Methane Production Potential and Methanogenic Pathways in Paddy Soils Under Different Rice-based Cropping Systems

Abstract

Differences inmethane (CH4) production potential in paddy soils under different rice-based cropping systems and especially in the methanogenic pathways (mainly acetate fermentation and CO2/H2 reduction) remain unclear. Anaerobic incubations of soil with or without fluoromethane (CH3F) inhibitor (2% and 0%) were conducted. With the soils from three typical paddy ecosystems (rice-wheat rotation, RW; rice-fallow, RF; double-rice, DR) in China, the cumulative concentration of CH4 production, CH4 production potential, dissolved organic carbon (DOC) content, and acetic acid content were determined. Meanwhile, the relative contribution of acetate-dependent methanogenesis (fac) was quantified using the stable carbon isotope method. The results showed that the CH4 production potential was 7.18 μg·(g·d)-1 in RF, which was significantly lower than that in RW[10.33 μg·(g·d)-1]and DR[13.42 μg·(g·d)-1] (P<0.05). Correlation analysis showed that CH4 production potential was significantly negatively correlated with soil cation exchange capacity and pH (P<0.01); the addition of CH3F significantly inhibited CH4 production (P<0.05). The content of DOC and acetic acid in DR were 255 mg·kg-1 and 7.34 mg·kg-1, respectively, which were 17%-51% and 22%-23% higher than those in RW and RF, respectively. The δ13CH4 and δ13CO2 values were affected greatly by different rice-based cropping systems, and the highest δ13CH4 value was -43.89‰ in RF, which was more positive than that of RW and DR by 11.06‰ and 8.33‰, respectively (P<0.05).
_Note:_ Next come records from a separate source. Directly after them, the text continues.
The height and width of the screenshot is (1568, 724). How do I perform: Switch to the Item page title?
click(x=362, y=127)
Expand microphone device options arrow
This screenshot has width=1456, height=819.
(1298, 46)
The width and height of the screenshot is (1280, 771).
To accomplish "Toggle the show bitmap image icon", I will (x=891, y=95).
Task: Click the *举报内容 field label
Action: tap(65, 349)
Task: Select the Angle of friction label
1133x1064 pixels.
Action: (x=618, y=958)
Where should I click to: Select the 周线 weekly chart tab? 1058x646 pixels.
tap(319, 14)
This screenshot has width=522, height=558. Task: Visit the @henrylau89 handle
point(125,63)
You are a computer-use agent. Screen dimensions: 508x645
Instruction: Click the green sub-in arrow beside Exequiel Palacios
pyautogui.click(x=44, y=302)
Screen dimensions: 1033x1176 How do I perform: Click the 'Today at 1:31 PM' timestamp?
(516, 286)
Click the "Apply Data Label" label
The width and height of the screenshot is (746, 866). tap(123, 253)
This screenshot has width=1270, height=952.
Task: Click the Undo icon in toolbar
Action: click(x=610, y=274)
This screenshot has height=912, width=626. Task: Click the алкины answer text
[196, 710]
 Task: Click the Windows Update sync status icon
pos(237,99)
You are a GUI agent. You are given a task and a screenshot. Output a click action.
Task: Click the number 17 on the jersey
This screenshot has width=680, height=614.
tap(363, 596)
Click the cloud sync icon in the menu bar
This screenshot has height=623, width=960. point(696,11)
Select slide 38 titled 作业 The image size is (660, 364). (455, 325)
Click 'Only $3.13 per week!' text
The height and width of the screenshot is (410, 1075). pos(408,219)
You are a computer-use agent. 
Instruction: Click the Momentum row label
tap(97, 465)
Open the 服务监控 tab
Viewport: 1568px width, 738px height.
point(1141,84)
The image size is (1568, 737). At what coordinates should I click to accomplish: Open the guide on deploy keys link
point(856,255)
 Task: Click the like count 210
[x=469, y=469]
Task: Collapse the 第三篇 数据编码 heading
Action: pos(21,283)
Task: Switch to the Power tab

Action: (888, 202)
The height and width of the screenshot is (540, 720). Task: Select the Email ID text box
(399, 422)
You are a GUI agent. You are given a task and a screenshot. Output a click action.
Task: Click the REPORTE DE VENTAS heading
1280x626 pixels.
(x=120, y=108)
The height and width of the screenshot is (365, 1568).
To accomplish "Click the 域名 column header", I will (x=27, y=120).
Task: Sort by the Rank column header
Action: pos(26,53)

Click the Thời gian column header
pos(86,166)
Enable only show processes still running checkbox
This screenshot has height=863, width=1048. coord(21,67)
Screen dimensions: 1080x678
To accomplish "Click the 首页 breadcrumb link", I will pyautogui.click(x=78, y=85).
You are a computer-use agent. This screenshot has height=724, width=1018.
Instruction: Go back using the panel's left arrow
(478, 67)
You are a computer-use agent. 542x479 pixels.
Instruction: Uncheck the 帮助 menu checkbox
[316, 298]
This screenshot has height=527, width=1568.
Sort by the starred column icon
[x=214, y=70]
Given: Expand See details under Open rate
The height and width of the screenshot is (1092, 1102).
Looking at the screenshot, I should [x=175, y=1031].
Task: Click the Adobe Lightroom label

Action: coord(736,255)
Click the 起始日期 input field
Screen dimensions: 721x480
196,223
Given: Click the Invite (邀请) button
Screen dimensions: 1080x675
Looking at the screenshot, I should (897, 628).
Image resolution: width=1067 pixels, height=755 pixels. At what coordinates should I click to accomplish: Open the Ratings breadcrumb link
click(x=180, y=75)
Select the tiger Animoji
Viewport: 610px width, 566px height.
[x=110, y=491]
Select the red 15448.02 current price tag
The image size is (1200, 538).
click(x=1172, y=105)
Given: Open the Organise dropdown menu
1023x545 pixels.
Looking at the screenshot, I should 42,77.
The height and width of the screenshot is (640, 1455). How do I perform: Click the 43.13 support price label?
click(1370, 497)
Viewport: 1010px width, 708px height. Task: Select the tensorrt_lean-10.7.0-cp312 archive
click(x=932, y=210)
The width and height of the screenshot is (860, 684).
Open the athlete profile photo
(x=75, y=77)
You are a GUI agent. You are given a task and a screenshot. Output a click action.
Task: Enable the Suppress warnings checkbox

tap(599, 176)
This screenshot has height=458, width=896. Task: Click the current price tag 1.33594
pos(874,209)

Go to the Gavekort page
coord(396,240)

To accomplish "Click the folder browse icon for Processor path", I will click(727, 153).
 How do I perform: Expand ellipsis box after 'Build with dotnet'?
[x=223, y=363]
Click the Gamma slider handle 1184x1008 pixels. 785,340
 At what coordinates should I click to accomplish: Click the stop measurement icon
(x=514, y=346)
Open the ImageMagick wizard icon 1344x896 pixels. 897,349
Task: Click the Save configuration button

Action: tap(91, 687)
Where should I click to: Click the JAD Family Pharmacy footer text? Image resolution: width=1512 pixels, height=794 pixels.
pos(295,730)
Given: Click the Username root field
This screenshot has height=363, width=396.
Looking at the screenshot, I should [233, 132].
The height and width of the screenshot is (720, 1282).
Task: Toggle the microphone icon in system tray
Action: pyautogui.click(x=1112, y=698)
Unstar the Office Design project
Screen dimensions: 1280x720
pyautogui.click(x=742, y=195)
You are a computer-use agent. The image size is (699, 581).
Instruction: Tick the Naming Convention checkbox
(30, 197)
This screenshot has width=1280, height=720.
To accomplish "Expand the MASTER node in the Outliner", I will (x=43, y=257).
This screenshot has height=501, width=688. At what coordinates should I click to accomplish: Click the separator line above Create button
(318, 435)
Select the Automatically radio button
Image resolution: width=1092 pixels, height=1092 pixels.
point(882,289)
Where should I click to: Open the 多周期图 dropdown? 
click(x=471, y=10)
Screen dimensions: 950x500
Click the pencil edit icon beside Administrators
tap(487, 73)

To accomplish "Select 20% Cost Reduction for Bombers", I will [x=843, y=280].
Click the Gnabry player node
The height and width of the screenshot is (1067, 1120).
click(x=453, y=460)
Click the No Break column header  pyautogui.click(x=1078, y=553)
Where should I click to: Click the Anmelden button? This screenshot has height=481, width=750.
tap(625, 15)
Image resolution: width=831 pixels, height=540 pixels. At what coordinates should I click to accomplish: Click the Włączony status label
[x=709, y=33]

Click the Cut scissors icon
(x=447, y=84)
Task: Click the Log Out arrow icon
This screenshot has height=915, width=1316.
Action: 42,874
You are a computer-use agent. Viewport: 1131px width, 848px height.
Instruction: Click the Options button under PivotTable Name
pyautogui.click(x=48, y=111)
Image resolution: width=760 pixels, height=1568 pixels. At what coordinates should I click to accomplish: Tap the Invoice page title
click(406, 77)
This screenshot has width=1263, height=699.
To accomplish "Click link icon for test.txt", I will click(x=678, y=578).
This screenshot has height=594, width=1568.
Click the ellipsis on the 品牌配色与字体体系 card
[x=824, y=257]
By contrast, the lowest value of δ13CO2 was observed in RF, which was more negative than that of RW (7.63‰) and DR (5.14‰) (P<0.05). The α(CO2/CH4) values of RW and RF were 1.057 and 1.058, respectively, which were significantly lower than 1.062 in DR (P<0.05). The fac values of RF ranged from 84% to 98%, being 34%-38% and 20%-23% higher than those of RW and DR, respectively (P<0.05).